Related parties under the rules are the following

  • Members of a family, including only brothers, sisters, half-brothers, half-sisters, spouse, ancestors (parents, grandparents, etc.), and lineal descendants (children, grandchildren, etc.);
  • An individual and a corporation when the individual owns, directly or indirectly, more than 50% in value of the outstanding stock of the corporation;
  • Two corporations that are members of the same controlled group;
  • A trust fiduciary and a corporation when the trust or the grantor of the trust owns, directly or indirectly, more than 50% in value of the outstanding stock of the corporation;
  • A grantor and fiduciary, and the fiduciary and beneficiary, of any trust;
  • Fiduciaries of two different trusts, and the fiduciary and beneficiary of two different trusts, if the same person is the grantor of both trusts;
  • A tax-exempt educational or charitable organization and a person who, directly or indirectly, controls such an organization, or a member of that person's family;
  • A corporation and a partnership if the same persons own more than 50% in value of the outstanding stock of the corporation and more than 50% of the capital interest, or profits interest, in the partnership;
  • Two S corporations if the same persons own more than 50% in value of the outstanding stock of each corporation;
  • Two corporations, one of which is an S corporation, if the same persons own more than 50% in value of the outstanding stock of each corporation; or
  • An executor of an estate and a beneficiary of such estate, except in the case of a sale or exchange in satisfaction of a pecuniary bequest.
  • Two partnerships if the same persons own directly, or indirectly, more than 50% of the capital interests or profits in both partnerships, or
  • A person and a partnership when the person owns, directly or indirectly, more than 50% of the capital interest or profits interest in the partnership.


Investment real estate is commonly owned by co-owners in a partnership containing two or more partners, or by co-owners as tenants in common. An exchange of a tenant in common interest in real estate poses no problems and is eligible for 1031 Exchange treatment. However, an exchange of an interest in a partnership is not permitted under the Code and Regulations.

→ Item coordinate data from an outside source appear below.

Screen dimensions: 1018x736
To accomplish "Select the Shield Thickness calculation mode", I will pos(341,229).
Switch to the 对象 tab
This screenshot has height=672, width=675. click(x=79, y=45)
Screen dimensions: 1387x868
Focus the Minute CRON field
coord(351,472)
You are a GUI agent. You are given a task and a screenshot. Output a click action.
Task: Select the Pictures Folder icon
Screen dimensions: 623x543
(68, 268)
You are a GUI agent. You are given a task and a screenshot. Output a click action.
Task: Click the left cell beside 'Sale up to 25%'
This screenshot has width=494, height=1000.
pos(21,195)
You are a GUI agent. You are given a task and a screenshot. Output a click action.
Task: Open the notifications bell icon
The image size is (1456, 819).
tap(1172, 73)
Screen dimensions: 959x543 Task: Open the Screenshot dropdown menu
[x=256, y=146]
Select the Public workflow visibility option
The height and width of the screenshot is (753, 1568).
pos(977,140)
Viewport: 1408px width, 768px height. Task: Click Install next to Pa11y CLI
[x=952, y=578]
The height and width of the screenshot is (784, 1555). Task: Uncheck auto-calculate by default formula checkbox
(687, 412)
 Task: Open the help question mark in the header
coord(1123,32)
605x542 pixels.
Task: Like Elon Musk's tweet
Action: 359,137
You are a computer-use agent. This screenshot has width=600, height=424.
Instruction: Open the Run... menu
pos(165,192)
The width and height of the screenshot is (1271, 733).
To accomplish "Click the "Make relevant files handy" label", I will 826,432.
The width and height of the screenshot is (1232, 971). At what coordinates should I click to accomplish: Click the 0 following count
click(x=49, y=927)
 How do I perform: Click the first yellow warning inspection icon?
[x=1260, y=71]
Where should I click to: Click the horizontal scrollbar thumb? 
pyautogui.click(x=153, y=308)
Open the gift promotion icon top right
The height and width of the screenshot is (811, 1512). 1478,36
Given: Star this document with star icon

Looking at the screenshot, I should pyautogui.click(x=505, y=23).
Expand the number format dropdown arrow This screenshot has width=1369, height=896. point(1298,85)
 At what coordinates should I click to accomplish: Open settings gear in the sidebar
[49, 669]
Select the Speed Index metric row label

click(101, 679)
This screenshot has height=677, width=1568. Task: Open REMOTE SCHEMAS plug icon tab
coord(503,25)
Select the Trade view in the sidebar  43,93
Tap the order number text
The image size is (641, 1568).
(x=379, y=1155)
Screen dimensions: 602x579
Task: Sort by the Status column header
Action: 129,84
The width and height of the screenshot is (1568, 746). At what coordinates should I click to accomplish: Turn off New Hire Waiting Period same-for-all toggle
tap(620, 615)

If a partnership owns property and desires to sale/exchange the property, then the partnership is the entity that is the Exchanger and party to the Exchange Agreement. The partnership will take title to the replacement property.

Frequently, individual partners in a partnership desire to take their share of the proceeds of sale of the partnership property, replace with qualifying 1031 replacement property in their own names and end their relationship with the partnership. This presents problems that require careful planning and is not without tax risk.

If a two-partner partnership wishes to discontinue the partnership, sell the property and go their separate ways with either the cash or a 1031 Exchange, it is necessary for the individual partners to receive deed to the property from the partnership in advance of the sale of the property. This is done in the context of a distribution of property from the partnership to its partners. The individual partners are then generally required to hold the property as tenants in common for an unspecified period of time (decent interval of time) in order to comply with the "held-for" requirement of 1031 Exchanges that requires a taxpayer to have "held" qualifying property for business or investment purposes prior to the exchange.

If a partnership with multiple partners wishes to exchange property but some of the partners want to "cash-out" or go separate ways, it is common for the partnership to do a "split-off." The partnership distributes tenancy in common title to a portion of the partnership property to those individual partners who wish to proceed in separate directions, and the partnership (and its remaining partners) proceed with an exchange in the name of the partnership.